Die „Römer an der Lechleite“ spiegeln das Auf und Ab der römischen Geschichte in der Provinz Raetien wie in einem Brennglas wider, von den ersten Spuren des römischen Militärs in Rederzhausen über die reiche Wohnkultur suburbaner Villen bis zu den letzten Versuchen, den Einfluss der römischen Staatsmacht gegenüber den eindringenden Germanen zu erhalten.
Als Landschaftselement prägte die in den Eiszeiten geformte Lechleite mit ihrem Höhensprung von 30 und mehr Metern die Verkehrs- und Siedlungsverhältnisse. Alle Straßen orientierten sich an dieser Leitlinie, einige, vor allem die wichtigen Ost-West-Verbindungen mussten Auffahrten für den Wagenverkehr schaffen. Einer der ältesten Aufstiege lag bei Stätzling; neue Forschungen an der Römerstraße im Unterzeller Bachtal haben zum ersten Mal gesicherte Baudaten aus der frühen Kaiserzeit geliefert. Von hier aus schlängelte sich die Straße durch die Moore des Münchner Nordens bis hinüber ins Isartal und weiter zur nächsten Römerstadt nach Ovilava/Wels.
Wie an einer Perlenkette aneinander gereiht, säumten zahlreiche Trümmerstellen von Gutshöfen und vornehmen Landvillen die Lechleite. Sie nutzten die besondere Wohnqualität der Terrassenkante mit ihrem weiten Blick über das Lechtal. Hier suchte vor allem die Provinzaristokratie geeignete Grundstücke für ihre Landsitze in Besitz zu bekommen. Wie so eine „Luxusvilla“ aussah, zeigten die Ausgrabungen am Hagelmühlweg in Friedberg, wo 1975 und 1980 das reich ausgestattete Wohnhaus und ein Wirtschaftsgebäude ausgegraben wurden. In der Derchinger Pfarrkirche fand man die Grabinschrift eines hoch besoldeten Steueranwalts der Provinzregierung, der hier in der Nähe seinen Wohnsitz oder eine Dienstvilla besaß.

**AUFGABENSTELLUNG:**
1. Beantworte anhand des Textes über die Römer an der Lechleite, in welchen Jahren am Hagelmühlweg in Friedberg gegraben wurde.
2. Gib für jede der folgenden Aussagen an, ob sie mit dem Text über die Römer an der Lechleite übereinstimmt, und belege jede Antwort mit den entscheidenden Worten des Textes im genauen Wortlaut. (a) Die Lechleite weist einen Höhensprung von 30 und mehr Metern auf. (b) Die Grabinschrift des Steueranwalts wurde in Friedberg gefunden. (c) Einer der ältesten Aufstiege lag bei Stätzling.
3. Setze den Text über die Römer an der Lechleite nach seinem letzten Satz um einen Absatz fort.
Die Daten haben keinen Bezug zum Text über die Römer an der Lechleite.

**DATENABSCHNITT:**
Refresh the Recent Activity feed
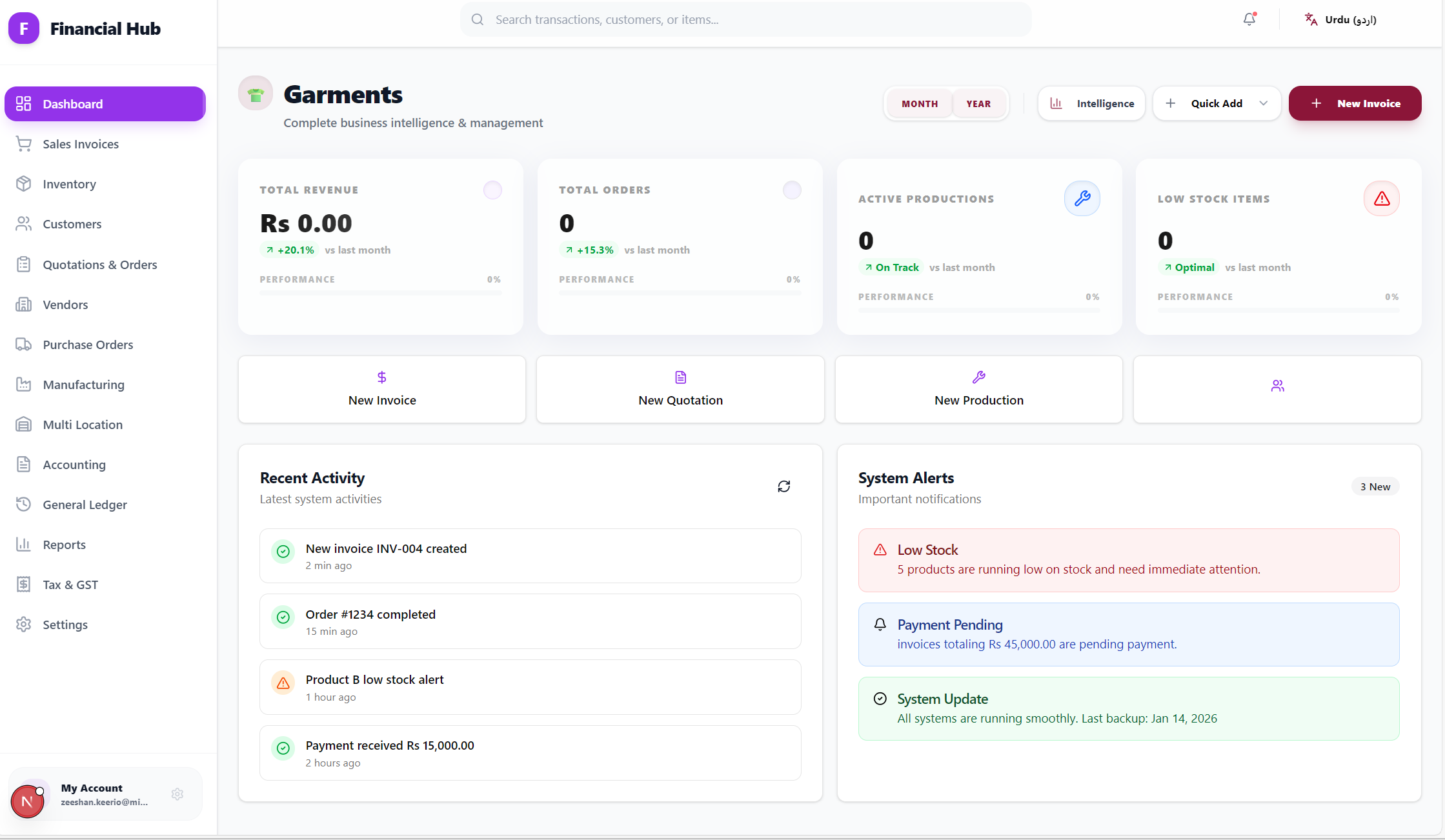The image size is (1445, 840). pyautogui.click(x=783, y=486)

**ENDGÜLTIGE ANTWORTEN:**
1. 1975 und 1980.

2.
(a) Ja: „mit ihrem Höhensprung von 30 und mehr Metern“
(b) Nein: „In der Derchinger Pfarrkirche fand man die Grabinschrift eines hoch besoldeten Steueranwalts der Provinzregierung“
(c) Ja: „Einer der ältesten Aufstiege lag bei Stätzling“

3.
Über zwei Jahrhunderte hielt die friedliche Entwicklung an. Seit der Regierungszeit des Kaisers Caracalla zu Beginn des 3. Jahrhunderts kündigten Germaneneinfälle schwierige Zeiten an: Sie brachten Zerstörung und Not über die Landsiedlungen und führten zu einem Rückgang der landwirtschaftlichen Grundversorgung in Raetien. Bald durchzogen germanischer Plünderer das Lechtal; sie drangen bis nach Oberitalien vor und machten reiche Beute in den ungeschützten Landstädten. Der Druck germanischer Wanderbewegungen führte schließlich zum Verlust des Limesgebiets und zur Aufgabe zahlreicher Dörfer und Gutshöfe diesseits und jenseits der Donau. Erst den Kaisern um die Jahrhundertswende gelang es, eine neue Grenzlinie an der Donau aufzubauen, durch die sich die Situation zumindest im Kern der Provinz und in der Hauptstadt erholte. Damals entstanden in den Wäldern des Friedberger Hinterlands neue Ziegeleien (und Töpfereien), die Neubauten in der Augusta Vindelicum mit Baukeramik für Haus und Heizung belieferten. Mächtige Ziegelöfen konnten in Stätzling und Rohrbach ausgegraben und näher untersucht werden.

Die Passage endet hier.